═════ GIVEN INFORMATION ═════
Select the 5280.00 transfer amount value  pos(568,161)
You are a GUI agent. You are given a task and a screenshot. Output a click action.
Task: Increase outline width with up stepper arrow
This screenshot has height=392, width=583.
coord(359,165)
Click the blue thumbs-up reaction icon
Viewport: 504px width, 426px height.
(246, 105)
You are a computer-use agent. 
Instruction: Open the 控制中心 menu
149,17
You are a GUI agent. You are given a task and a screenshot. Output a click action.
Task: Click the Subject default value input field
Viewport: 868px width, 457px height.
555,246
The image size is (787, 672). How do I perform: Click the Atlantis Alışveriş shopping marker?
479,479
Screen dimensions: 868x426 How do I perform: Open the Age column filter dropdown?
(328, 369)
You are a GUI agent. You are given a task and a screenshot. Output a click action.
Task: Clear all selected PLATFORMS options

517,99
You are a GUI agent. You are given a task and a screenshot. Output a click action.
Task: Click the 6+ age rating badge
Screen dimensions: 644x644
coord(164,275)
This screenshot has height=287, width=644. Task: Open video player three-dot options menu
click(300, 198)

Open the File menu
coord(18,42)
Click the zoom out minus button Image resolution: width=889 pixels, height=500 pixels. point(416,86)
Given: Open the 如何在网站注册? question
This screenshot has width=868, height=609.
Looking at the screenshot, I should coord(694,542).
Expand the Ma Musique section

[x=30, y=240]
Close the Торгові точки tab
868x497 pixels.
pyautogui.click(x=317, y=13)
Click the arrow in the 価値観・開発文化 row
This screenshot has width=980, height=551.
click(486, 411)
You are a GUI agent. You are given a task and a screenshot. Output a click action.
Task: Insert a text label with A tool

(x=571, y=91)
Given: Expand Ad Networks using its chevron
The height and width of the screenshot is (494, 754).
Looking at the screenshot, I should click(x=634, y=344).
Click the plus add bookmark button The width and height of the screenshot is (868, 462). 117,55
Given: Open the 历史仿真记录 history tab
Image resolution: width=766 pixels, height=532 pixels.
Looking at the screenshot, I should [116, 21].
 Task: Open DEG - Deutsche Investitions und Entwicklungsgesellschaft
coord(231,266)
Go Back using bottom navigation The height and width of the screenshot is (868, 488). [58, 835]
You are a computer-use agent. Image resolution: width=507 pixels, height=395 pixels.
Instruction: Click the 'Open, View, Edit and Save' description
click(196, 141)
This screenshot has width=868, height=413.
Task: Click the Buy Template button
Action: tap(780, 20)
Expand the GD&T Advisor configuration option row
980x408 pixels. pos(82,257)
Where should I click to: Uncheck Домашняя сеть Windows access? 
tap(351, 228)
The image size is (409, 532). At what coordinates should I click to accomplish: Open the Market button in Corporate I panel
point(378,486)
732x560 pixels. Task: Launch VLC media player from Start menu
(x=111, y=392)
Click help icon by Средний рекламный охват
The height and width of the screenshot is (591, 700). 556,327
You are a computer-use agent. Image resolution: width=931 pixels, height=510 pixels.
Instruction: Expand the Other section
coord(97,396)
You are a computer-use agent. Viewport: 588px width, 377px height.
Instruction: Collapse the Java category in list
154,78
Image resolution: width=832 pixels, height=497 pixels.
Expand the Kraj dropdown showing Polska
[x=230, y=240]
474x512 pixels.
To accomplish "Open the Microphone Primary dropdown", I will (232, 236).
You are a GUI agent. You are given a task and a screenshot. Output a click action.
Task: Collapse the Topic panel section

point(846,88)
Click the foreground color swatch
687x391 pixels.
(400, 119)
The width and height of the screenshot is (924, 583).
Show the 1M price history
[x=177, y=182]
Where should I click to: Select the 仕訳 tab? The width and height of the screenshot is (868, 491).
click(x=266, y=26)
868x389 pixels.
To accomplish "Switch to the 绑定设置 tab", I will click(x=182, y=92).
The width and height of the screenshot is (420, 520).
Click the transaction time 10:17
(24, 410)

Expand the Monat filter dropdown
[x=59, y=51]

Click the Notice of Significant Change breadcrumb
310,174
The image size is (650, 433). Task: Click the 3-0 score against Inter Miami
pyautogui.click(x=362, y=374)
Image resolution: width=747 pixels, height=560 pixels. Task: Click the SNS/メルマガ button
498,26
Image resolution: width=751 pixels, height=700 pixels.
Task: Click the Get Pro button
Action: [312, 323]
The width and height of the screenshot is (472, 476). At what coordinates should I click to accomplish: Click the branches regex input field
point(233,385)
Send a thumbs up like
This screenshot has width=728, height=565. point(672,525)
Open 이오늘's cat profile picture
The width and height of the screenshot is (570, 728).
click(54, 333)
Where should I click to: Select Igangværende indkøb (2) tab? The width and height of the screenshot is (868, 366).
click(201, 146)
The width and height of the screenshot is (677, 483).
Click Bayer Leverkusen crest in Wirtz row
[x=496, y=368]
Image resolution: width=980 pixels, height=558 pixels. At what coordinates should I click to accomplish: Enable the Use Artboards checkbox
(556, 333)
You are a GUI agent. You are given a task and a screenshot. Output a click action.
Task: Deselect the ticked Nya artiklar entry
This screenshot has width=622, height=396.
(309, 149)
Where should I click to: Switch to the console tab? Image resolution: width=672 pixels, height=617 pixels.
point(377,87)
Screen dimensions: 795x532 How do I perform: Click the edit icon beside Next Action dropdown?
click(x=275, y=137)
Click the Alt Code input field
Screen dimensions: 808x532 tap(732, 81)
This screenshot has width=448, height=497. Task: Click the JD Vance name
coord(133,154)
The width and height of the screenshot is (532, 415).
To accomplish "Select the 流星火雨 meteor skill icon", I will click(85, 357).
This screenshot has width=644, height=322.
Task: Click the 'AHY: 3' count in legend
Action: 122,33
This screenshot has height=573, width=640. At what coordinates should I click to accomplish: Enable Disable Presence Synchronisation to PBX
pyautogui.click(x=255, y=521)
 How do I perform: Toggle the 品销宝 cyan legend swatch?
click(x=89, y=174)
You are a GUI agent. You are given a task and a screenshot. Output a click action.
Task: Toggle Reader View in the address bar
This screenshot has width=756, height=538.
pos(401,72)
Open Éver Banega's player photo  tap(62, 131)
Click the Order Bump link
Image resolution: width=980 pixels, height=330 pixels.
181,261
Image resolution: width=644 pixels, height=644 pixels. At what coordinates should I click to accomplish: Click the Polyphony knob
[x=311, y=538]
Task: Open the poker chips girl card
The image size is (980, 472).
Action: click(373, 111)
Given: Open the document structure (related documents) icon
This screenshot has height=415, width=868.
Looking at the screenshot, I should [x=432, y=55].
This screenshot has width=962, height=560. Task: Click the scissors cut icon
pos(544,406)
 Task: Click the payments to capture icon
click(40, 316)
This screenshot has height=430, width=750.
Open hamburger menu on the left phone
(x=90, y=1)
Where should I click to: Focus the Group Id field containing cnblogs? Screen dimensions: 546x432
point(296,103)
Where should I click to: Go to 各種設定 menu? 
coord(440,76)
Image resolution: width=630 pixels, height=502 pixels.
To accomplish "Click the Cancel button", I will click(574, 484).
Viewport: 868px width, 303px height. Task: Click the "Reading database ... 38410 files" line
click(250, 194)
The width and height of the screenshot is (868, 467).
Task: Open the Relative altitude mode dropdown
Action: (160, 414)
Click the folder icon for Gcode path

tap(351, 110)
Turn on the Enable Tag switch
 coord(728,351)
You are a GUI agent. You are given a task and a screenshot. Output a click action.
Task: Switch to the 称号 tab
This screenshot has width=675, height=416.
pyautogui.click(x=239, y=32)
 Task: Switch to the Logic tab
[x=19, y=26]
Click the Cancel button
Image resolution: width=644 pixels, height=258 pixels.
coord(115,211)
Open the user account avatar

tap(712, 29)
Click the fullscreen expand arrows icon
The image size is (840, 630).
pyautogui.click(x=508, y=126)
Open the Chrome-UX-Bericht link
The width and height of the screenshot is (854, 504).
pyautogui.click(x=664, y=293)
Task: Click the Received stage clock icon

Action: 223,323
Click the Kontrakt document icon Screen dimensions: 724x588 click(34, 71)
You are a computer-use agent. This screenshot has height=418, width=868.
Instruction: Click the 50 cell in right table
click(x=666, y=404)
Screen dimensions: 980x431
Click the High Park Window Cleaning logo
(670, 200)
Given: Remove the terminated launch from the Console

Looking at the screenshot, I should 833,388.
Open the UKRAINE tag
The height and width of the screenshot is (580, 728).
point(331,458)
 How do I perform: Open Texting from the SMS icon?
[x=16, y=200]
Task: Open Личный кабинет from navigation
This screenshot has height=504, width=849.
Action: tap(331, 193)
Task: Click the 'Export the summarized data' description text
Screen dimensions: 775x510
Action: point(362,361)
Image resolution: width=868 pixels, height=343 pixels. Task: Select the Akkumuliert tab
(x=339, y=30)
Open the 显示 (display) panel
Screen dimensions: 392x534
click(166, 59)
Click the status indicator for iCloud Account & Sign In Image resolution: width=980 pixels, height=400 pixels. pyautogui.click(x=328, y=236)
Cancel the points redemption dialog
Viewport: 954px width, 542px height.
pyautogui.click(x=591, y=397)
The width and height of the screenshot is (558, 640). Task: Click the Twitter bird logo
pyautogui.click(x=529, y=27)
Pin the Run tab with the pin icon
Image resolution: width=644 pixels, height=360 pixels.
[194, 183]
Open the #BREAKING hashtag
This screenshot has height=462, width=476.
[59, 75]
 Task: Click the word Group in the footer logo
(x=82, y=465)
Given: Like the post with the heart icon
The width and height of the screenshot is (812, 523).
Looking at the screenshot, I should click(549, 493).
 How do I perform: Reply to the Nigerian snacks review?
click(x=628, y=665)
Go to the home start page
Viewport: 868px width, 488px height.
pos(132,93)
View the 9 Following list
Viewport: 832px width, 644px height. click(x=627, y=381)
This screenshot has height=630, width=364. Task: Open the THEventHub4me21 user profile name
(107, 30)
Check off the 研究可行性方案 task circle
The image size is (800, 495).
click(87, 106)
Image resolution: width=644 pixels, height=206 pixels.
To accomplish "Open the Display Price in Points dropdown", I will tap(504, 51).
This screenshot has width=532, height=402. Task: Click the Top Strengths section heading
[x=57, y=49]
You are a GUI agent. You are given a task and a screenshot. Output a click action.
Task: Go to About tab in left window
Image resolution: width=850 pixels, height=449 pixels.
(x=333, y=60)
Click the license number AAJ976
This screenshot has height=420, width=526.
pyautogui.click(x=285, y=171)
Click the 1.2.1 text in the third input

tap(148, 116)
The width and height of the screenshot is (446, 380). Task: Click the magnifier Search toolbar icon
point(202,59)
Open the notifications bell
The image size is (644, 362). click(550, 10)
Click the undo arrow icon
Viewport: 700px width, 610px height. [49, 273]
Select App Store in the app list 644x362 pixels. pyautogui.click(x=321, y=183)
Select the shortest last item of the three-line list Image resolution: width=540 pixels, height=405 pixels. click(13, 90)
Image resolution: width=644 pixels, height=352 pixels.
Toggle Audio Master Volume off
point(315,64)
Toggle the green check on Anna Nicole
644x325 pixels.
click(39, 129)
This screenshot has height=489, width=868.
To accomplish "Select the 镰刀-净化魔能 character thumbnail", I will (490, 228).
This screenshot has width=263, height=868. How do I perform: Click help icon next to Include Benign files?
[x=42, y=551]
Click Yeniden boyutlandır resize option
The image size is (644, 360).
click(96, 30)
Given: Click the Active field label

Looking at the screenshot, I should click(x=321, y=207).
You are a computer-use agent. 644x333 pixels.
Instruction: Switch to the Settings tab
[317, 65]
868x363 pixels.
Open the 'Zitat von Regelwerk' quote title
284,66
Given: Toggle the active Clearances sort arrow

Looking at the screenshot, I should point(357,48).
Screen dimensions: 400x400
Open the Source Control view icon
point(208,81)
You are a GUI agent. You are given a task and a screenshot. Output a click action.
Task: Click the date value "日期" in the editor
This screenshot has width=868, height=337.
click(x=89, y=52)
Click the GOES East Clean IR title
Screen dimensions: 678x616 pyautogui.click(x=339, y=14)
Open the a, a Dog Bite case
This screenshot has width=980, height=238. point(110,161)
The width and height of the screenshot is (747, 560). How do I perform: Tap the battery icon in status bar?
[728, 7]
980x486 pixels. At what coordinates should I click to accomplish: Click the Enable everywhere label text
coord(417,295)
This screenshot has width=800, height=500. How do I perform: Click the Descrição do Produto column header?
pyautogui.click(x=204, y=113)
═════
DIRECTIONS: Take the lines from the top of the data through the one that contains "Given: Expand Ad Networks using its chevron" and copy them exactly, leaving out every line after it.

SOLVED PROBLEM:
Select the 5280.00 transfer amount value  pos(568,161)
You are a GUI agent. You are given a task and a screenshot. Output a click action.
Task: Increase outline width with up stepper arrow
This screenshot has height=392, width=583.
coord(359,165)
Click the blue thumbs-up reaction icon
Viewport: 504px width, 426px height.
(246, 105)
You are a computer-use agent. 
Instruction: Open the 控制中心 menu
149,17
You are a GUI agent. You are given a task and a screenshot. Output a click action.
Task: Click the Subject default value input field
Viewport: 868px width, 457px height.
555,246
The image size is (787, 672). How do I perform: Click the Atlantis Alışveriş shopping marker?
479,479
Screen dimensions: 868x426 How do I perform: Open the Age column filter dropdown?
(328, 369)
You are a GUI agent. You are given a task and a screenshot. Output a click action.
Task: Clear all selected PLATFORMS options

517,99
You are a GUI agent. You are given a task and a screenshot. Output a click action.
Task: Click the 6+ age rating badge
Screen dimensions: 644x644
coord(164,275)
This screenshot has height=287, width=644. Task: Open video player three-dot options menu
click(300, 198)

Open the File menu
coord(18,42)
Click the zoom out minus button Image resolution: width=889 pixels, height=500 pixels. point(416,86)
Given: Open the 如何在网站注册? question
This screenshot has width=868, height=609.
Looking at the screenshot, I should coord(694,542).
Expand the Ma Musique section

[x=30, y=240]
Close the Торгові точки tab
868x497 pixels.
pyautogui.click(x=317, y=13)
Click the arrow in the 価値観・開発文化 row
This screenshot has width=980, height=551.
click(486, 411)
You are a GUI agent. You are given a task and a screenshot. Output a click action.
Task: Insert a text label with A tool

(x=571, y=91)
Given: Expand Ad Networks using its chevron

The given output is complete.